Dino Buzzati la descrisse così: “un sasso è caduto in un bicchiere e l'acqua è finita sulla tovaglia”. Il Sasso era il Monte Toc e il bicchiere la diga del Vajont. E la tovaglia era Longarone, un paese di poco meno di quattromila abitanti, crocevia tra i piccoli paesi della Val Zoldana, che venne quasi interamente spazzato via da un colpo d'aria forte come due bombe di Hiroshima in una valle grande nove volte di meno l'isola giapponese.
Trentacinque anni dopo un attore Veneto, Marco Paolini, portò in diretta televisiva un suo spettacolo teatrale che fece più di tre milioni di ascoltatori, e la storia del Vajont divenne improvvisamente famosa.
Molto si è raccontato e documentato di quell'evento, delle colpe e delle responsabilità, di come si è potuti arrivare ad un disastro simile, metafora anche di molti aspetti che l'Italia del boom economico avrebbe poi conosciuto. Poco si sa di come si vive oggi all'ombra di quella memoria.

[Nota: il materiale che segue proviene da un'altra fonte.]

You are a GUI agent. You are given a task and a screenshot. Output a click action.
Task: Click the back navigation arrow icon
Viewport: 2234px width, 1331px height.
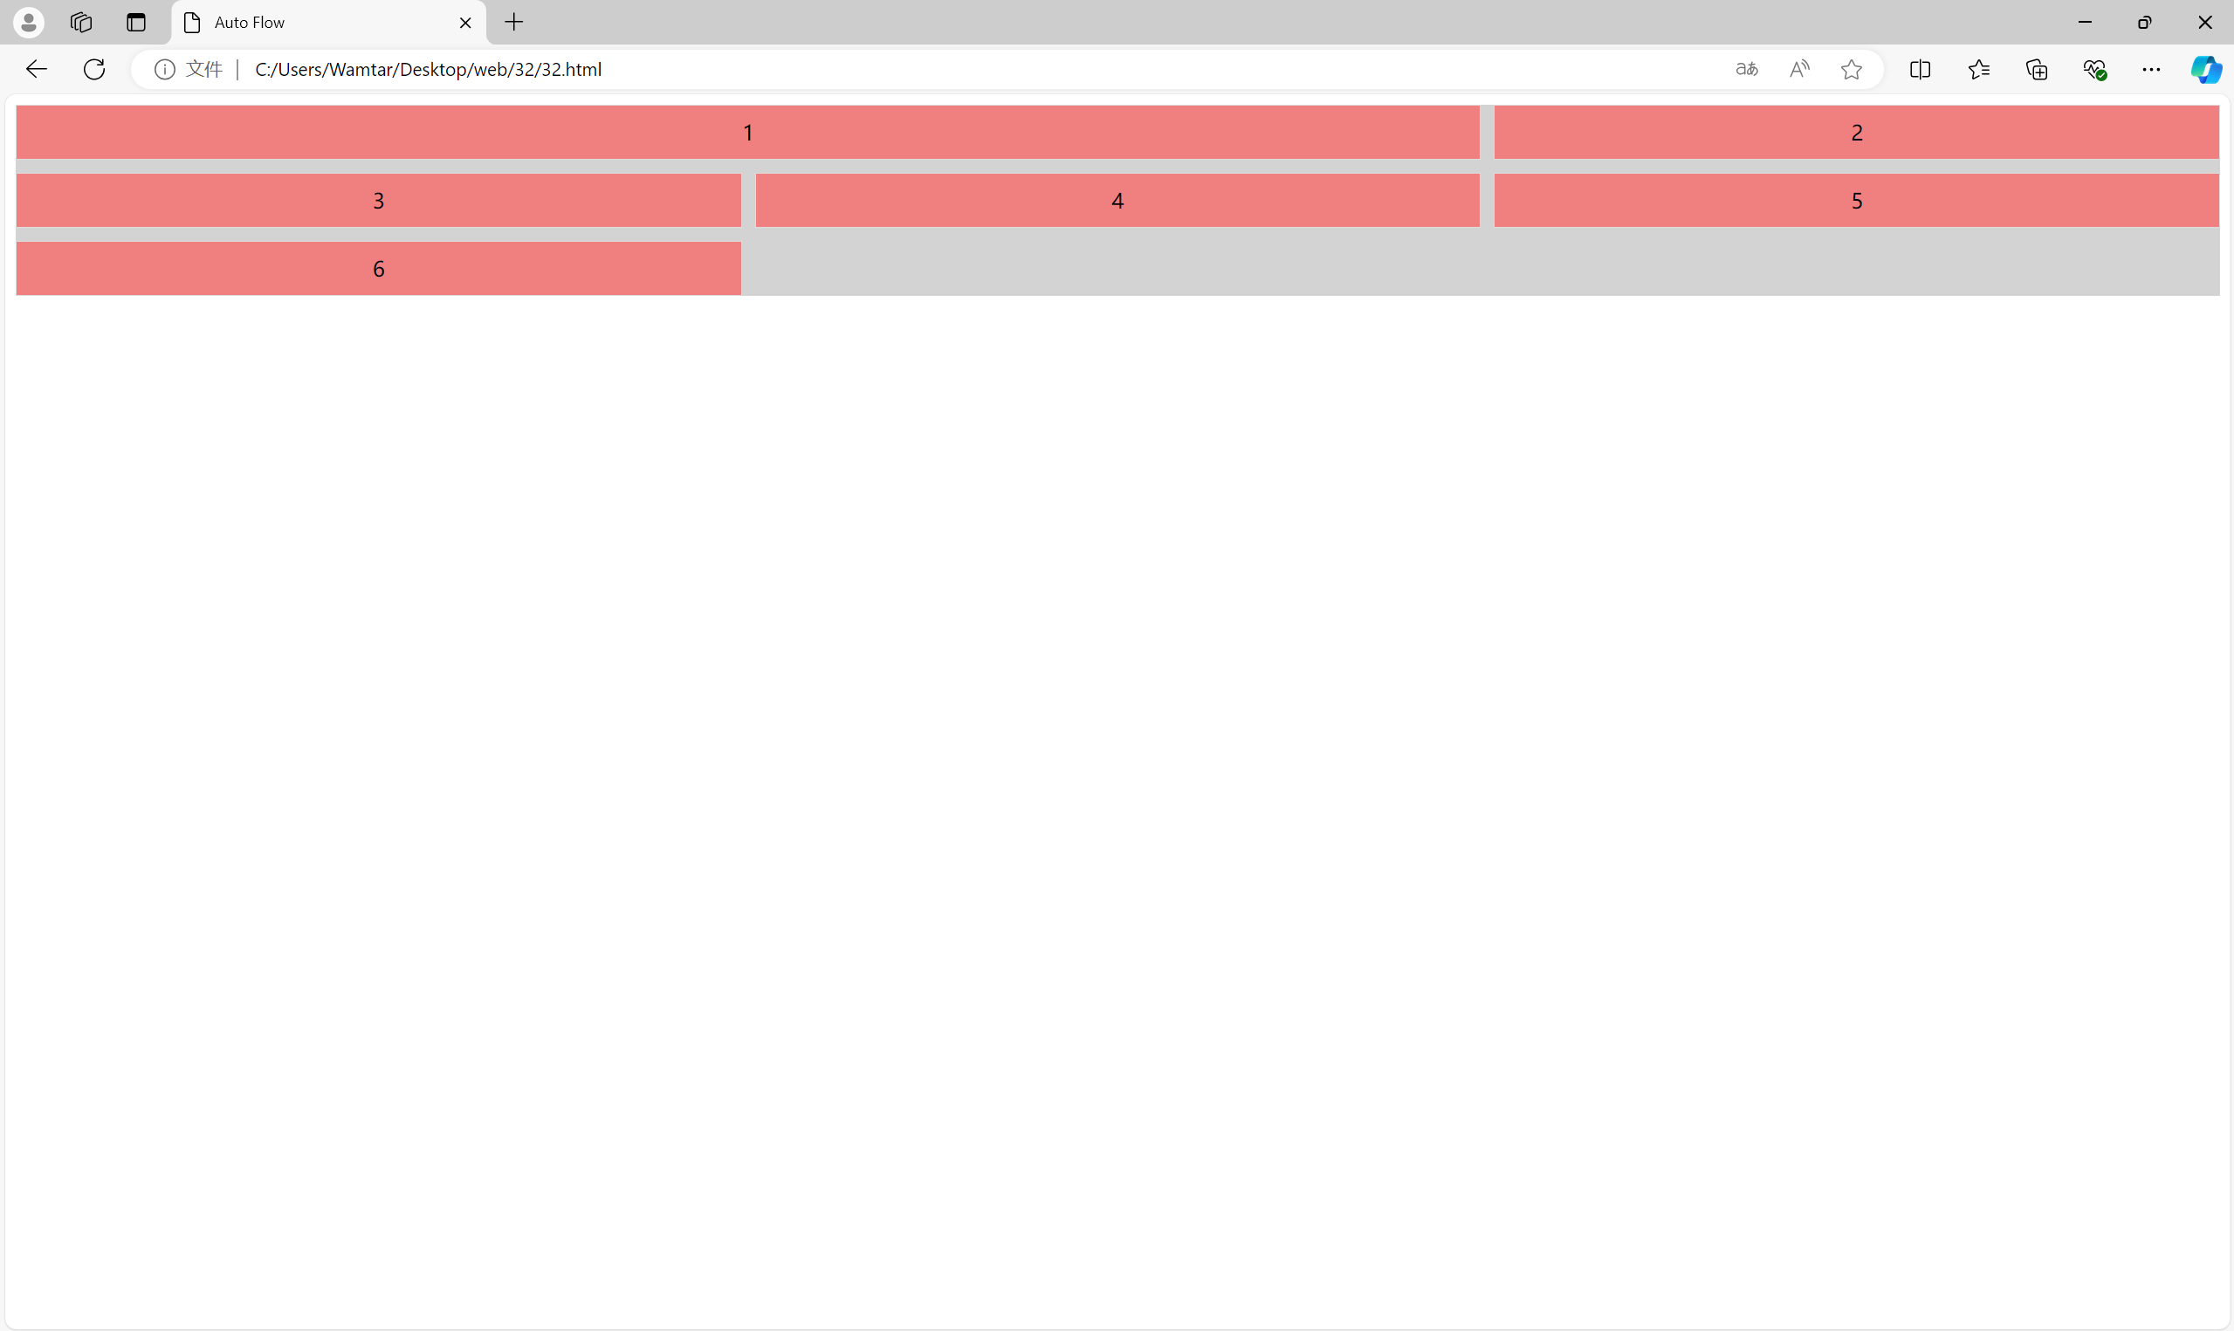click(39, 68)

Longarone è un paese urbanisticamente ricostruito, ma la comunità, le relazioni tra i suoi abitanti, rimangono ancora una terra desolata. Dalla divisione tra superstiti e sopravvissuti, a chi vorrebbe celebrare in maniera ufficiale ed istituzionale e chi invece preferirebbe andare avanti, a chi ha sperato nelle nuove generazioni e le nuove generazioni che, invece hanno dato nuovo vigore alle istanze dei loro genitori.
La Città del Gelato è un breve reportage dalla Longarone di oggi, che vive all'ombra della diga del Vajont e della memoria che a volte appare più come un peso che un'opportunità.